Typically, people with HIV must rely on antiretroviral therapy to keep their viral levels down. However, a tiny handful of people have a natural ability to keep their viral load low without medication. Investigators at Johns Hopkins University School of Medicine recently published a paper
highlighting their findings after studying 2 patients with HIV who have the rare ability to achieve viral suppression in the absence of antiretroviral therapy.
One patient, termed an “elite suppressor,” carries the genetic marker HLA-B*57
. This gene allows him to maintain low viral levels without ever having taken antiretroviral therapy. The second patient, termed a “post-treatment controller,” did take antiretroviral therapy for several years but has not done so for the past decade and a half. He has no genetic markers that offer any natural protection against HIV, yet he too is able to keep his viral levels at an undetectable level. Both patients are middle-aged African-American men.
In the normal course of the disease, HIV invades immune cells called CD4+ T cells, where it replicates and eventually enters the bloodstream. Another type of immune cell, the CD8+ T cell, can kill off the infected CD4+ T cells if it’s early enough in the process; however, most CD8+ T cells are overpowered by the sheer volume of CD4+ T cells, and fail to stop the cells’ replication. As the cells replicate, they tend to mutate, meaning that HIV cells found in a single patient’s body today are likely to be different than HIV cells found in his or her body several years ago.
The investigators, however, made a different discovery when examining the HIV cells culled from the patients over a period of several years. After studying the virus isolated from the post-treatment controller in 2010 and again in 2017 (when the virus was tested 2 separate times, 6 months apart), the team found that the cells were nearly identical 7 years later. And after comparing cells isolated from the elite suppressor in 2017 with those isolated from him in 2013, the investigators again discovered that all of the virus cells were nearly identical.

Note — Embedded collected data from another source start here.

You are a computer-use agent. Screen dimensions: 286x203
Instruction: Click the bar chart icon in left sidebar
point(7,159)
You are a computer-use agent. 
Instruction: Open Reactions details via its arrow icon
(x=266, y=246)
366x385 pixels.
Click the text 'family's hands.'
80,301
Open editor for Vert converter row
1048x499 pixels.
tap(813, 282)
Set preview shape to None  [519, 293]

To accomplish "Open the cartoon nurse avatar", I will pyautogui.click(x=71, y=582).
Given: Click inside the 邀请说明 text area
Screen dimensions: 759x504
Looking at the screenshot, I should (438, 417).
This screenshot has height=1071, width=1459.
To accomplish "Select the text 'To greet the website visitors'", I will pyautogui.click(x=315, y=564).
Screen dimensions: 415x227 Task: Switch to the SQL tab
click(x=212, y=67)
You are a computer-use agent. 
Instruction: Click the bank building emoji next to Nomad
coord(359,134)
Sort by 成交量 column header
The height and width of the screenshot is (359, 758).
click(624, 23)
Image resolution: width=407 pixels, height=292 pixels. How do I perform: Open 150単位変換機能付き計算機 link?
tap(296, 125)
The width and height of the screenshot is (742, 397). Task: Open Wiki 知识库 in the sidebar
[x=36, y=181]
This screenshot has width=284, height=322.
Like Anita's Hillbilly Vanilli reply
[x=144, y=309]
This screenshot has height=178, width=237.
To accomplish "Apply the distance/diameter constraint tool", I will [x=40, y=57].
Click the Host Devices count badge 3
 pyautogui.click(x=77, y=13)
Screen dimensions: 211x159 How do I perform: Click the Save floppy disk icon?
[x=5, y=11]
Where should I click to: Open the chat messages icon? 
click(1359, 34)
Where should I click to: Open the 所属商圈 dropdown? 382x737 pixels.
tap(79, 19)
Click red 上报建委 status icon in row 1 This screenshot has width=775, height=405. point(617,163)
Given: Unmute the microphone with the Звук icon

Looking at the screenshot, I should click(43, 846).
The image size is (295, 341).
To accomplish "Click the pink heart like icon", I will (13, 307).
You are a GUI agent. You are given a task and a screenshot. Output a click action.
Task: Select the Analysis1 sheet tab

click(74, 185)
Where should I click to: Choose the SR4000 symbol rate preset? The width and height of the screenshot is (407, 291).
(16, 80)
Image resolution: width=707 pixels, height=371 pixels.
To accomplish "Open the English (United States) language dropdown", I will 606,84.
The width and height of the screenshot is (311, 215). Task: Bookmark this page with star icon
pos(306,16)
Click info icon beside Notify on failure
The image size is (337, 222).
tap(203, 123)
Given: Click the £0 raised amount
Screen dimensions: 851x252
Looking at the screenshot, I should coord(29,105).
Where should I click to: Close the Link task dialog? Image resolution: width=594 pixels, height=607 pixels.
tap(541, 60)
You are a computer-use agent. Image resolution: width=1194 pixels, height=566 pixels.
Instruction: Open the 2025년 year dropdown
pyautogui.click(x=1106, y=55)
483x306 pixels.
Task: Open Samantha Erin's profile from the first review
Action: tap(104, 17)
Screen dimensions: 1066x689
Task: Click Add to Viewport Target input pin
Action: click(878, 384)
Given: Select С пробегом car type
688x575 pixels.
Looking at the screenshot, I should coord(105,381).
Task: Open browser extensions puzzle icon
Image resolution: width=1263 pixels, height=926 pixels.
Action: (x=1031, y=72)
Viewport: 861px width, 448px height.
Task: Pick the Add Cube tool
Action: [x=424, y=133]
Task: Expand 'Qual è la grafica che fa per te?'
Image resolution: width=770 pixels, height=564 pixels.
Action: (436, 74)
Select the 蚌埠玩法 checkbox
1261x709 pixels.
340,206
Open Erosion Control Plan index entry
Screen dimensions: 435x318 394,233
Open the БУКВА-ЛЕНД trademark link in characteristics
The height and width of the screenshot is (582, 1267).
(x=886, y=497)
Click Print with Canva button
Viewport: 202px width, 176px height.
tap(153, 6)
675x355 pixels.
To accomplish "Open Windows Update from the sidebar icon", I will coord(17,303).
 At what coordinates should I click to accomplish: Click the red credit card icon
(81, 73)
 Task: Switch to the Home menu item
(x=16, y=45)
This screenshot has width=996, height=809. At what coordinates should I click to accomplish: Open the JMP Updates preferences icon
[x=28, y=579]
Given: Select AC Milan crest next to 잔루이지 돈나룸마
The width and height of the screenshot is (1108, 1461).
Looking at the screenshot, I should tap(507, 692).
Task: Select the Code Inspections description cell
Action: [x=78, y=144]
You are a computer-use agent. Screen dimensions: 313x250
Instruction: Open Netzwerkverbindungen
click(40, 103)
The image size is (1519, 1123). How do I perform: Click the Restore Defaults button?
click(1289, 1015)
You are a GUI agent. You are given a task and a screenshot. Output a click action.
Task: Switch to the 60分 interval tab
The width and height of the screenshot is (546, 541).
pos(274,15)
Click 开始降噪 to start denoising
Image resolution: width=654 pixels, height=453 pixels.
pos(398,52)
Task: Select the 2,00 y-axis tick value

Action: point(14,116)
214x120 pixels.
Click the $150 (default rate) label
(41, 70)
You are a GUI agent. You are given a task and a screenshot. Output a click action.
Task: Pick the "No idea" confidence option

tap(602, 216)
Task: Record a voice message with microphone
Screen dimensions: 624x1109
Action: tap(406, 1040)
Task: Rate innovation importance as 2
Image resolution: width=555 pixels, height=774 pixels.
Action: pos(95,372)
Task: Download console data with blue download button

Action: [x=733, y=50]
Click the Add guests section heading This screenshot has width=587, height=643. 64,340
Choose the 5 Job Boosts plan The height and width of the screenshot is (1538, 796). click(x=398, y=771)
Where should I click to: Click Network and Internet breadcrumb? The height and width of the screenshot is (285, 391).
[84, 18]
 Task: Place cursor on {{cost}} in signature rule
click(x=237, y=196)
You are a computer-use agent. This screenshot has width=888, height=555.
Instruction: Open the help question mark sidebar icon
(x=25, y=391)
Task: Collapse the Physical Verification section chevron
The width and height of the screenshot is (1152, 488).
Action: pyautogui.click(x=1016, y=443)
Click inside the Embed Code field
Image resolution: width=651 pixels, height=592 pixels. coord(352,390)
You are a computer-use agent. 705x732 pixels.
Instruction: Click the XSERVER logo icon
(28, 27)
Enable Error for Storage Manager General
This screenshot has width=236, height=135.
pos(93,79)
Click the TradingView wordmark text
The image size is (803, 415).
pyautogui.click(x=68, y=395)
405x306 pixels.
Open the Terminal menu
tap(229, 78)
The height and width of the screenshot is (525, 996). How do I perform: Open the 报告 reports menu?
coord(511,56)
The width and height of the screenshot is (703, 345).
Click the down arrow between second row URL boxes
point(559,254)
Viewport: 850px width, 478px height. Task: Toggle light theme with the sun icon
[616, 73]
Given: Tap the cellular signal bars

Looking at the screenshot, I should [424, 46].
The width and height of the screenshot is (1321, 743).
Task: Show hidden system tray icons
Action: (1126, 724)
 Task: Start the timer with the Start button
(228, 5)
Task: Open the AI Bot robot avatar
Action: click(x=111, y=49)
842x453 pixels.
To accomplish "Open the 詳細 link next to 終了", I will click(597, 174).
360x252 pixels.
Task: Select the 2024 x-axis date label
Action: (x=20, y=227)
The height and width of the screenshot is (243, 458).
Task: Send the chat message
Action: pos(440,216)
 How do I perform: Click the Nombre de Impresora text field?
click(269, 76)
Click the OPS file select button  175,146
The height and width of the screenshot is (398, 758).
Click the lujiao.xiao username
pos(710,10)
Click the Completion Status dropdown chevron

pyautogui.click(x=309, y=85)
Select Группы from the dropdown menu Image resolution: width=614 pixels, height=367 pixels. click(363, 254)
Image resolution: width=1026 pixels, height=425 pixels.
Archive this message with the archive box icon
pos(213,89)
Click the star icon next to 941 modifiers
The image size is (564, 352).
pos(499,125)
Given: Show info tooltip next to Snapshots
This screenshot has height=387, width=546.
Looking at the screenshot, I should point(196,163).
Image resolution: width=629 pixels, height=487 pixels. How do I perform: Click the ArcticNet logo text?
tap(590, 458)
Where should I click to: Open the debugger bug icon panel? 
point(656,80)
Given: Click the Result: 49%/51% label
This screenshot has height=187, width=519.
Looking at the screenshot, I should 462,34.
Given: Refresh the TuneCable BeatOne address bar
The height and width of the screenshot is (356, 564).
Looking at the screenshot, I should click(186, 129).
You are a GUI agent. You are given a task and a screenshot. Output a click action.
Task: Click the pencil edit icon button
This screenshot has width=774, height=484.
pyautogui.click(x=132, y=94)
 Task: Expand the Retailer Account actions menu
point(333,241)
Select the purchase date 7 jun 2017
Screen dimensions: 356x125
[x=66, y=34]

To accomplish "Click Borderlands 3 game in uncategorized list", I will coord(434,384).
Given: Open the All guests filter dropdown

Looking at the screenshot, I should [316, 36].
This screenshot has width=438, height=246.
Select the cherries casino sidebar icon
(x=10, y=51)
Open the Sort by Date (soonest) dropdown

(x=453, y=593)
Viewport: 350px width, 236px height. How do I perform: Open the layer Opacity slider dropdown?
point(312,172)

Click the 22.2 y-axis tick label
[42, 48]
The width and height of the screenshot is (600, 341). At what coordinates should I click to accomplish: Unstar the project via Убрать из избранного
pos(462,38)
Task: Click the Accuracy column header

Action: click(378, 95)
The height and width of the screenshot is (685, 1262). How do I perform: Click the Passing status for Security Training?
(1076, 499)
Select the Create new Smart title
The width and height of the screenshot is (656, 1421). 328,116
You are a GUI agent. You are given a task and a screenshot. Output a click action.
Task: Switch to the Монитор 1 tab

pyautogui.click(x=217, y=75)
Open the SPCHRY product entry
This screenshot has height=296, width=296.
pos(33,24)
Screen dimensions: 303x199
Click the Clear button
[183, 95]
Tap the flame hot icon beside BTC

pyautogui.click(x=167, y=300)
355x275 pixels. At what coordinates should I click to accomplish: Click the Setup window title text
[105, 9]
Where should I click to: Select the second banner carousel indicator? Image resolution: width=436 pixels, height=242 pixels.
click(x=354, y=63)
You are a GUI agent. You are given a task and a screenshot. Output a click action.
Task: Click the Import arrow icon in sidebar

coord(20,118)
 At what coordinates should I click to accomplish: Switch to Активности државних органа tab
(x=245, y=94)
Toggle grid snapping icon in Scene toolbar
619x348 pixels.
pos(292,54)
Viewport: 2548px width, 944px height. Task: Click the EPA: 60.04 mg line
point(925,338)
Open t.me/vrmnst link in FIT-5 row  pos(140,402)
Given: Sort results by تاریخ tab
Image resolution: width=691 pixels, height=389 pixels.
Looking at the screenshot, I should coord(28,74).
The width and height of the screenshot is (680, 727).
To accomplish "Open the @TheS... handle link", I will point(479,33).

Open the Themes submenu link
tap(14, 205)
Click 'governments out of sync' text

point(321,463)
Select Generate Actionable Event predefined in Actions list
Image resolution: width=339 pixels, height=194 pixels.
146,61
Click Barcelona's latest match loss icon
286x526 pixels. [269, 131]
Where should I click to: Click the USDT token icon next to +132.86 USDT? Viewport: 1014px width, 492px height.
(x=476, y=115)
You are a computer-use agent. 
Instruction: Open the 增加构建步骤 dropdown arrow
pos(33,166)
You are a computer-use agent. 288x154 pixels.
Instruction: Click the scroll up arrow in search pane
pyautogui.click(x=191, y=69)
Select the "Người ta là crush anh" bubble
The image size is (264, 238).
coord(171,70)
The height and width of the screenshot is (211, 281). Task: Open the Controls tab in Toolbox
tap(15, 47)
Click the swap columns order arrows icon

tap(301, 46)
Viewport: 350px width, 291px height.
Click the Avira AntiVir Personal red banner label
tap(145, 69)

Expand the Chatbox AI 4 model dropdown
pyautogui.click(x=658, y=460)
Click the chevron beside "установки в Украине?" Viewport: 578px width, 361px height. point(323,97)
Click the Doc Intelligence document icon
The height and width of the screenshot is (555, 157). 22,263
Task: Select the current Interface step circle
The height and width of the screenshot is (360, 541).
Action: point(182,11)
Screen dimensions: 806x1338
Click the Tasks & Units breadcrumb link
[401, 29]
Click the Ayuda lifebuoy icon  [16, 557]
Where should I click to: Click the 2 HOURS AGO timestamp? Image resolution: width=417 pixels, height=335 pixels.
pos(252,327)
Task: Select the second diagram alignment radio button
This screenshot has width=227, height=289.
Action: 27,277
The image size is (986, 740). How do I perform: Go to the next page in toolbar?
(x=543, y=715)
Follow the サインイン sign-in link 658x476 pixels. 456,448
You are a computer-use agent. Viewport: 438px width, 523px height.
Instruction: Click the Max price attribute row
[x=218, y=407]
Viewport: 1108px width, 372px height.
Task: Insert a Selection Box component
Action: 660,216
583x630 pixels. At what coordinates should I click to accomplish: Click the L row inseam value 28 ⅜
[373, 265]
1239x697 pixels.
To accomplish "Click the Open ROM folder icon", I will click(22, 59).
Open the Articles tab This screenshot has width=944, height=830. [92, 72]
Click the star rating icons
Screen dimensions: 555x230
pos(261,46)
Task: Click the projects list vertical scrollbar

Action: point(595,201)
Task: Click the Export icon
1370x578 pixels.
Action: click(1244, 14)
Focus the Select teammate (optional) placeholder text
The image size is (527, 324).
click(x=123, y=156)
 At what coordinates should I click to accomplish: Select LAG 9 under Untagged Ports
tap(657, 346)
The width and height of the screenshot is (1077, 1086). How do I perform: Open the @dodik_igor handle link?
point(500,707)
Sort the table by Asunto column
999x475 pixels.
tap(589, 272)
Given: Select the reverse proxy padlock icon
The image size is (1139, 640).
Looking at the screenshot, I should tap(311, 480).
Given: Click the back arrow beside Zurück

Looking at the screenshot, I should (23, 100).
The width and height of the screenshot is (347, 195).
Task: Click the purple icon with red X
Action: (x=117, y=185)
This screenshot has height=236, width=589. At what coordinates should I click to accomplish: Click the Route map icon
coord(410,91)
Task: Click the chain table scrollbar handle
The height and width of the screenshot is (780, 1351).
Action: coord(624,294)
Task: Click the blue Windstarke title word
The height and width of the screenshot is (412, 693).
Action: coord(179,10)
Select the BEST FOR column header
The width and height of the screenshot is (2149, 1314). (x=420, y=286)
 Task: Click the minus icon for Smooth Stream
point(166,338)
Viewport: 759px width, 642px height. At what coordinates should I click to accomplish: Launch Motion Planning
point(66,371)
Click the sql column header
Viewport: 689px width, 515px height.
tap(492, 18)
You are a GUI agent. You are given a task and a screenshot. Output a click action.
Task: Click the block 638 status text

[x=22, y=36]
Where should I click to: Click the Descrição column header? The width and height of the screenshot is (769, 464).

The implication of the near-identical cells detected, even years later, is that the virus actually cloned itself. The cloned viruses formed a reservoir in CD4+ T cells, never entering the bloodstream. The investigators hypothesize that, when it comes to these patients, their own CD8+ T cells could be major players in keeping their viral loads under control. When the research team culled CD8+ T cells from the 2 patients and combined them with their own HIV-infected CD4+ T cells, the virus remained suppressed. When the team combined other peoples’ CD8+ T cells with the 2 patients’ HIV-infected CD4+ T cells, however, the low viral levels could not be maintained.
“CD8+ T cells from both subjects were able to inhibit replication of their own virus in their own CD4+ T cells,” Joel N. Blankson, MD, PhD, professor of medicine at the Johns Hopkins University School of Medicine and an author of the study, told Contagion®. “The elite suppressor had the genetic marker HLA-B*57
, which is associated with strong HIV-specific CD8+ T cell responses in some patients. We don’t know why the post-treatment controller had strong HIV-specific CD8+ T cell responses to his own virus but not to laboratory isolates.”
Although other studies have cast doubt on the suppressive role of the CD8+ T cell, those studies differed from the current one by not isolating the HIV virus from the same subjects whose CD8+ T cell function was being examined, Rebecca T. Veenhuis, PhD, a research associate also at Johns Hopkins University School of Medicine and a coauthor of the study told Contagion®
“If our finding holds true for other post-treatment controllers, then it suggests that this is the mechanism of control. Developing CD8+ T cell vaccines alone with treating patients early in infection could possibly lead to extended periods of post-treatment control in some subjects,” she concluded.